» **TASK STATEMENT**
Please copy the last part of the entries exactly: the line that has "The image size is (2576, 1449)." and every line up to and including the end, nothing more.

::: DATA FOR THIS EXERCISE

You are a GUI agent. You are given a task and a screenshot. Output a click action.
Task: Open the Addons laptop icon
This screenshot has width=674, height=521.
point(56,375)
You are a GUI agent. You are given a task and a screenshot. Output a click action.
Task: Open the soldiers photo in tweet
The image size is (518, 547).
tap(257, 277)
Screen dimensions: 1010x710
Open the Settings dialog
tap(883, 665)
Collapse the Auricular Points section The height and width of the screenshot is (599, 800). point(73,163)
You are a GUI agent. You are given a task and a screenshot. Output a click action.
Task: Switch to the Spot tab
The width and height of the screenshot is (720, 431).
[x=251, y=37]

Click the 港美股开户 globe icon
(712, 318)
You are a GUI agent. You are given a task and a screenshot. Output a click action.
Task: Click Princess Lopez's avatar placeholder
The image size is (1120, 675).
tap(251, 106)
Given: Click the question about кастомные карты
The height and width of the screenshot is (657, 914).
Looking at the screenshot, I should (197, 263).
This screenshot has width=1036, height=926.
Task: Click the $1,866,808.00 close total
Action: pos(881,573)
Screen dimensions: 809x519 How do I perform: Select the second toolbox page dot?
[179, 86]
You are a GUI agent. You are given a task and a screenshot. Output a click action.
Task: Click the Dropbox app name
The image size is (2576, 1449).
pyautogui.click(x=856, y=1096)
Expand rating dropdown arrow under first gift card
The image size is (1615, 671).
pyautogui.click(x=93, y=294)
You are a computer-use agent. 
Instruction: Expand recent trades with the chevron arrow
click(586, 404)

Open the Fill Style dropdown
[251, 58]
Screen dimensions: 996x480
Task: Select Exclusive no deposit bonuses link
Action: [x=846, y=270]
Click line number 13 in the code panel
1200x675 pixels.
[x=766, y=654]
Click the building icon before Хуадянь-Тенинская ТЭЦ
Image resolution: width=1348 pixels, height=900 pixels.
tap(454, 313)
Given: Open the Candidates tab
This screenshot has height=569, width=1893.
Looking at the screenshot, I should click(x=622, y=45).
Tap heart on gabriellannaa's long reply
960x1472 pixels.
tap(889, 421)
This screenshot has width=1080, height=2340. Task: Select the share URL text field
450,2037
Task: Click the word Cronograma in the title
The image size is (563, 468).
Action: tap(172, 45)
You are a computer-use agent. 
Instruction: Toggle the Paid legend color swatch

::::::

» **OUTPUT**
The image size is (2576, 1449).
pyautogui.click(x=856, y=1096)
Expand rating dropdown arrow under first gift card
The image size is (1615, 671).
pyautogui.click(x=93, y=294)
You are a computer-use agent. 
Instruction: Expand recent trades with the chevron arrow
click(586, 404)

Open the Fill Style dropdown
[251, 58]
Screen dimensions: 996x480
Task: Select Exclusive no deposit bonuses link
Action: [x=846, y=270]
Click line number 13 in the code panel
1200x675 pixels.
[x=766, y=654]
Click the building icon before Хуадянь-Тенинская ТЭЦ
Image resolution: width=1348 pixels, height=900 pixels.
tap(454, 313)
Given: Open the Candidates tab
This screenshot has height=569, width=1893.
Looking at the screenshot, I should click(x=622, y=45).
Tap heart on gabriellannaa's long reply
960x1472 pixels.
tap(889, 421)
This screenshot has width=1080, height=2340. Task: Select the share URL text field
450,2037
Task: Click the word Cronograma in the title
The image size is (563, 468).
Action: tap(172, 45)
You are a computer-use agent. 
Instruction: Toggle the Paid legend color swatch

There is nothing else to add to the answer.